If the services are to develop a practical approach to an orderly military judicial system, they must give consideration to the President’s expressed declaration in paragraph 13 of the Manual and not cross service lines to prosecute each and every case without rhyme or reason. But that does not mean that commanders of task forces or joint commands have no discretion whatsoever to deal with personnel of their command; nor that every case must be tried by the service to which the accused belongs unless the prosecution affirmatively establishes that to do so would manifestly injure the military service. To narrow the power of a commander by that rule would disregard the plain meaning of some of the language used in the Manual and would unnecessarily restrict the policy as it was declared by the President. Moreover, it would convert a permissive provision into one of inflexible compulsion and deny a commander any liberty of action. By the language used the framers of the Manual must have intended to *405convey the thought that as a general proposition, or one to be applied in a majority of cases, a commander of a joint task force or joint command ought not to interfere with a service in processing its own offenders. But, if in any given instance, he concluded to exercise his authority and ordered the case to be tried by a court-martial of a service different from the one to which the accused belonged he would not abuse his discretion.
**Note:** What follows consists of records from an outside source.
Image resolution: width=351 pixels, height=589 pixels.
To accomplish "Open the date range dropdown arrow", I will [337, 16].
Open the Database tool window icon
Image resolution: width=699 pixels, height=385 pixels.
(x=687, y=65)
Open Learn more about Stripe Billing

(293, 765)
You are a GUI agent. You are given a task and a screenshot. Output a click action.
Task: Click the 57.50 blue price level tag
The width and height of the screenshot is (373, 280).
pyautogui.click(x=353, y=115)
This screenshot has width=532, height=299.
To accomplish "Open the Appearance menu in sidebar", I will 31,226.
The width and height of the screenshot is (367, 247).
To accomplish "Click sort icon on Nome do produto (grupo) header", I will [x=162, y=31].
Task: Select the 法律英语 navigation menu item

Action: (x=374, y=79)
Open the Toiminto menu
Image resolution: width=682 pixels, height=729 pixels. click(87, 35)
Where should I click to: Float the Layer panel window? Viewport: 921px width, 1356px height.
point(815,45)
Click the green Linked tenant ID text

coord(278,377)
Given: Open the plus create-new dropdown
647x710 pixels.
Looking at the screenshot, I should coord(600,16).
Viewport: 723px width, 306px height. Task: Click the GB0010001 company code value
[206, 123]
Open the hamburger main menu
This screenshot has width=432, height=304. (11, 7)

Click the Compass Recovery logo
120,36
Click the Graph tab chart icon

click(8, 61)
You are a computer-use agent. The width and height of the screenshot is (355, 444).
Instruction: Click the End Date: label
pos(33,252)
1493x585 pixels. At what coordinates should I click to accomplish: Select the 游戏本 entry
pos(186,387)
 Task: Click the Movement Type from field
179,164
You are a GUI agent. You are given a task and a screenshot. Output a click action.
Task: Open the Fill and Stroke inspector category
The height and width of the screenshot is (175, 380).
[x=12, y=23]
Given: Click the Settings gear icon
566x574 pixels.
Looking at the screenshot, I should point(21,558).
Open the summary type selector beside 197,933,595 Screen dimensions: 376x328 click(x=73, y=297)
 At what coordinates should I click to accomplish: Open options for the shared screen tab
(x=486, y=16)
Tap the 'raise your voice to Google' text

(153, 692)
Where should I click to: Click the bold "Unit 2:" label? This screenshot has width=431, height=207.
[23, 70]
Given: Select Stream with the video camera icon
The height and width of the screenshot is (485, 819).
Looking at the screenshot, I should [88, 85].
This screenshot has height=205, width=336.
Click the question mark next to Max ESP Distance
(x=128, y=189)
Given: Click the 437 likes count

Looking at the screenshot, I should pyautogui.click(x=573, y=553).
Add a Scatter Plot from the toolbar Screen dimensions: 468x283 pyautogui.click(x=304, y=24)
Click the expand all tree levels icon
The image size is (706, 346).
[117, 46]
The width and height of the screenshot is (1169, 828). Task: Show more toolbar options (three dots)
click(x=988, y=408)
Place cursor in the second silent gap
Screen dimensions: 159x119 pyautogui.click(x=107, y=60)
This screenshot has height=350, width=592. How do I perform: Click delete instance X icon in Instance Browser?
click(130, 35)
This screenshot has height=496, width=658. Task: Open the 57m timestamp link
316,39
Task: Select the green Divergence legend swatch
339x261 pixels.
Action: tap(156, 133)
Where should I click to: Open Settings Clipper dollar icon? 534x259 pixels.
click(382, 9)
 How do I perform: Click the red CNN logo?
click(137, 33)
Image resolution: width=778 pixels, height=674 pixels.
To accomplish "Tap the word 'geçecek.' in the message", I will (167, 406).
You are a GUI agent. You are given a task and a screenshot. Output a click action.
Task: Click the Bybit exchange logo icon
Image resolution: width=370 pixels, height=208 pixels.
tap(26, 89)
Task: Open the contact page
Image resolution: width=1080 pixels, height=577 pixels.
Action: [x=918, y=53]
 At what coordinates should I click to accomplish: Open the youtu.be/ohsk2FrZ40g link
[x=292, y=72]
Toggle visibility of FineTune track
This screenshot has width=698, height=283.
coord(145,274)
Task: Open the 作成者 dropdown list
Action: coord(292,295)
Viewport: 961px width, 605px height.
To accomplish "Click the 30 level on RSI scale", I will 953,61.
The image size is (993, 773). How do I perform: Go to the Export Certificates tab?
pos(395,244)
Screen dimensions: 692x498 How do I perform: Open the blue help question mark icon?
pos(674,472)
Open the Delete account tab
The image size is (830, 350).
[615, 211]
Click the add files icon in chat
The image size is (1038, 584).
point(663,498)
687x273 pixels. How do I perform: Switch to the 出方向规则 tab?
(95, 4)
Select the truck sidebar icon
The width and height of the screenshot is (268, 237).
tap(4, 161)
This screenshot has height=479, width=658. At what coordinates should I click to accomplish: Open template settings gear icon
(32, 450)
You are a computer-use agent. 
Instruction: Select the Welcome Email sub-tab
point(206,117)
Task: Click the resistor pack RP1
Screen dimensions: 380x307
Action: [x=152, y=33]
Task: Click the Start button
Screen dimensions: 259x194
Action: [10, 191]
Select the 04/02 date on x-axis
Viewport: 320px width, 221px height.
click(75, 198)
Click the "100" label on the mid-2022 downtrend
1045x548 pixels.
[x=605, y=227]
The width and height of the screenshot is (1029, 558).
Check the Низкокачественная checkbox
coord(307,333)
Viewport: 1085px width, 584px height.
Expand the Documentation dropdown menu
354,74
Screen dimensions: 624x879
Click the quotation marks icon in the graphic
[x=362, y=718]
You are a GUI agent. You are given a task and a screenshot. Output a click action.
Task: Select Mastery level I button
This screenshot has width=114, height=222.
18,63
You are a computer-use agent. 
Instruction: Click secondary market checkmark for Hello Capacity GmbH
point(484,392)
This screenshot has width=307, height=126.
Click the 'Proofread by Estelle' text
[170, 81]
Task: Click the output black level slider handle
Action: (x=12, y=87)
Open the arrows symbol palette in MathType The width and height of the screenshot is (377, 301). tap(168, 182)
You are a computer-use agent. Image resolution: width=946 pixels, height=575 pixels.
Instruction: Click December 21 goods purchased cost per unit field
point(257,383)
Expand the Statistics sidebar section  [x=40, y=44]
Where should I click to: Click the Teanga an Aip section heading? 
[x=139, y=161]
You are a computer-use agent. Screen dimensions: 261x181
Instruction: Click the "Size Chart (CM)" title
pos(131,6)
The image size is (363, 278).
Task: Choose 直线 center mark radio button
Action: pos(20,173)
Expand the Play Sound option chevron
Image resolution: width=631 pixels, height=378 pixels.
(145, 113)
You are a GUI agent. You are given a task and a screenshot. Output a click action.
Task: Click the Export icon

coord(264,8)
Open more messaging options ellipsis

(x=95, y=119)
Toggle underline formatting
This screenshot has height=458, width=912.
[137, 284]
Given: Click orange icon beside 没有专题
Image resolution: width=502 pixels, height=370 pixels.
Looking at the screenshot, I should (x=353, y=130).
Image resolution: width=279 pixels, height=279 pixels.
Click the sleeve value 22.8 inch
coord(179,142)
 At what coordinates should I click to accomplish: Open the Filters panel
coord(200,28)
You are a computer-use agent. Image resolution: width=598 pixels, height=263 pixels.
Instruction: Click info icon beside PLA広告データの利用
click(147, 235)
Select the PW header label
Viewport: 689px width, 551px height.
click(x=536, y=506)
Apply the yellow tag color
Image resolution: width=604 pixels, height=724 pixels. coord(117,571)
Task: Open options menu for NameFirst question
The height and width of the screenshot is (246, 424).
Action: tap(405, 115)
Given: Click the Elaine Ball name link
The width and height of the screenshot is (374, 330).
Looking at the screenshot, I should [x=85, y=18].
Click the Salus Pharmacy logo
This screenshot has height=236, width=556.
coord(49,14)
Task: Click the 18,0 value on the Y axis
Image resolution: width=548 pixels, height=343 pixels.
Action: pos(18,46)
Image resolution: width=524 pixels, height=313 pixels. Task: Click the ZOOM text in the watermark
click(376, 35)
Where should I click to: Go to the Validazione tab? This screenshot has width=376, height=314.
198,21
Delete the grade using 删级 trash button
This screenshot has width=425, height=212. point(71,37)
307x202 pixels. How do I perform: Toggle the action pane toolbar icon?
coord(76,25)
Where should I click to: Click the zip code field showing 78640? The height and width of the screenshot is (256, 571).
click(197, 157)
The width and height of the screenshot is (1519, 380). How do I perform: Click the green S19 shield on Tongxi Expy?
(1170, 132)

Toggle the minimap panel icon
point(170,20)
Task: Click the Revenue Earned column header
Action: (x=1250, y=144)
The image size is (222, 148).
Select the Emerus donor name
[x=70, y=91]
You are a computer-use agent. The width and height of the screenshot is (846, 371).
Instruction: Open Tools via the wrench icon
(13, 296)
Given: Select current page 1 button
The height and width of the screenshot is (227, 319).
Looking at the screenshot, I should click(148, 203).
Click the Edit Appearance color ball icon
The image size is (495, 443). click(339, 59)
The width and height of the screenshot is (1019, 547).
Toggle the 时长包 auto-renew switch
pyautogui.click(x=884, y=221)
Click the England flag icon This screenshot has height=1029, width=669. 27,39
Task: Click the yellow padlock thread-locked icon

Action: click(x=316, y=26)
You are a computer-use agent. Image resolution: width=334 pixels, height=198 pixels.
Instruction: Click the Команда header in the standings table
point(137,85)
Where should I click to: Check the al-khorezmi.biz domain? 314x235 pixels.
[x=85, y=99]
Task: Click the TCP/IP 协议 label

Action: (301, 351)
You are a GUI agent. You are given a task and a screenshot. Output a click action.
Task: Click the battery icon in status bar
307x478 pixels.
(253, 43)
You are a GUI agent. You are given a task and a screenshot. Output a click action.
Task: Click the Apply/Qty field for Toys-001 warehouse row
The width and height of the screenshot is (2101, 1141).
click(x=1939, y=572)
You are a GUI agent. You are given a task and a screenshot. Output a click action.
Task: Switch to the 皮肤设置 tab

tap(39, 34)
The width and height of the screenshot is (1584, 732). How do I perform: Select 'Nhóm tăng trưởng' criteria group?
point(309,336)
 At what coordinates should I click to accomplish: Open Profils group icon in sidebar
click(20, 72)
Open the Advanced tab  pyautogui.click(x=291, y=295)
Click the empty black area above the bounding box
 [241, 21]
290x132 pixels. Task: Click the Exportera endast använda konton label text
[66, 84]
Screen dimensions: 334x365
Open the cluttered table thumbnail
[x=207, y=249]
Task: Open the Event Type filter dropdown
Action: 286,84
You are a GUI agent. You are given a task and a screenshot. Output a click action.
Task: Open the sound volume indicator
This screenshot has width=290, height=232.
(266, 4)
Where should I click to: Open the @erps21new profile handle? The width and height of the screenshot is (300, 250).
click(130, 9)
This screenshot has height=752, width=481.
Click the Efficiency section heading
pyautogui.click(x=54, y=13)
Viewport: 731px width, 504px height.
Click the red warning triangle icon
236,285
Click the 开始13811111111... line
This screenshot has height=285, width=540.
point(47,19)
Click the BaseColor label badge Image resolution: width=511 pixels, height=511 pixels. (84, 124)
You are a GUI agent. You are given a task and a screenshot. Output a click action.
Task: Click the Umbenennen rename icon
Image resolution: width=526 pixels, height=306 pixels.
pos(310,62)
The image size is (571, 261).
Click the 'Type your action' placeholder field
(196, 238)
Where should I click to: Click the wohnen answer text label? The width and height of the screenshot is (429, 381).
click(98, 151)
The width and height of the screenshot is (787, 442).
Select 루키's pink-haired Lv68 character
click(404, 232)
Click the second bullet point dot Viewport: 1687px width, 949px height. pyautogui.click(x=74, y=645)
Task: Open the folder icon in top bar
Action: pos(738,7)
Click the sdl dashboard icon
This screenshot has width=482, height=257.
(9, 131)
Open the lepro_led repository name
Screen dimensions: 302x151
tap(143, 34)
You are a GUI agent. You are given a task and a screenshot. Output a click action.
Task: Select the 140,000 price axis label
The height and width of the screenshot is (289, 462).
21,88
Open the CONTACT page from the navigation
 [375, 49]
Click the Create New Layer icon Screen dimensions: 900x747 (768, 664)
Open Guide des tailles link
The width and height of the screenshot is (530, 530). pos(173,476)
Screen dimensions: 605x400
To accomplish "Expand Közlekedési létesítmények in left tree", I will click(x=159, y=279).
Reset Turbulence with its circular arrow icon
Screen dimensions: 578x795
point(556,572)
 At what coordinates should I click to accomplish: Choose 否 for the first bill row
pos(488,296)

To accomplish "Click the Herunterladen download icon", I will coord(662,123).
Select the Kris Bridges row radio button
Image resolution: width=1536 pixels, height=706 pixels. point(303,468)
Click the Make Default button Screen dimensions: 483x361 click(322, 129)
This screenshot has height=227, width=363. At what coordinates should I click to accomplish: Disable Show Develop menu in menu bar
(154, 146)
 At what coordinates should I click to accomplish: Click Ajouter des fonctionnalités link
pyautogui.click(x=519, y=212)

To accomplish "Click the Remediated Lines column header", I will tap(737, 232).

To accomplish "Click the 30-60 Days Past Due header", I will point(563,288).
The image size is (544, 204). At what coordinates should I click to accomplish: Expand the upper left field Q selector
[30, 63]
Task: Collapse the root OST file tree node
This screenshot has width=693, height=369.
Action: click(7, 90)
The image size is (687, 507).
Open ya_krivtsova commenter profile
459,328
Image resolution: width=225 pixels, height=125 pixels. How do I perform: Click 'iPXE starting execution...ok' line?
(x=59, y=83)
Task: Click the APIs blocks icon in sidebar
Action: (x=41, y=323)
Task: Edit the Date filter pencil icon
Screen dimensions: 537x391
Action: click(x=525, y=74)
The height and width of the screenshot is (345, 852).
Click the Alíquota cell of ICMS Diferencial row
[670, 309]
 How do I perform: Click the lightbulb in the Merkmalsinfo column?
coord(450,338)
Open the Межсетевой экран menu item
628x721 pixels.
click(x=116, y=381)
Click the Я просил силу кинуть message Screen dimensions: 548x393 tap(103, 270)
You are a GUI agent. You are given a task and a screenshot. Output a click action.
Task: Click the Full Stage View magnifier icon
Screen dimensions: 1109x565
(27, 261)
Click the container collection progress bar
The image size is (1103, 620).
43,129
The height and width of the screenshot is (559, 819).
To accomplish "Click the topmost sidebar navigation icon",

Each word of a regulation must be given some force and effect and, at best, the declaration that prosecution by one armed force over personnel of another shall not be initiated if the accused can be delivered to his own service without manifest injury is prefaced by a statement that it is general in scope and purpose. It is, as Judge Brosman has stated in his concurrence, couched in language which is not a positive command but merely a phrase of general guidance. As such it is not a condition precedent to prosecution but is merely a cautionary instruction for the guidance of the commanders. An accused has no inalienable right in a policy declaration and certainly no legal right to complain at a commander’s failure to follow admonitory directions. Assuming, without deciding, that the latter failed to comply literally with the policy, if that is an error, it cannot inure to the benefit of one brought to trial.

II

The second concept which bears some elaboration involves the right of the accused to first raise this issue on appeal. If the policy declaration of manifest injury constituted a limitation on the right to prosecute, it would mean, at most, that the court-martial could not use its latent power to subject the accused to a finding and sentence. In other words, it could not proceed against him because of the possibility that policy considerations might render him immune to prosecution. But an accused, by his acts, may waive immunity extended to him. Certainly, in a general way we are dealing with a right or privilege personal to an accused. As a general proposition of law, a person can waive that sort of preferment and in this instance I would hold the accused had done so. By failing to object at the time of trial, he neglected to make an issue at a time when if any showing were necessary it could have been made. It must be conceded that if certain facts existed, the convening authority could, in any event, order the accused tried by the court-martial which heard his case. Whether those facts were presented to the convening authority, we do not know; and he has not been afforded an opportunity to advance any reason which might have prompted him to refer this case to a court-martial convened by him rather than to release the accused to the Naval Service for disciplinary action. Absent any showing to the contrary, he is presumed to have acted within, and not without, the regulation. Had the accused raised the issue at the time of trial any facts material to the question could have been presented, weighed, and evaluated. So far as I am concerned, the burden to raise and prove a violation of a policy declaration is on the accused and it must be litigated before the trial court. While lack of jurisdiction, as generally understood, may be raised at any time, this case does not fall within the scope of that principle. At best, we have only a policy hurdle which cannot be seized upon for the first time on appeal.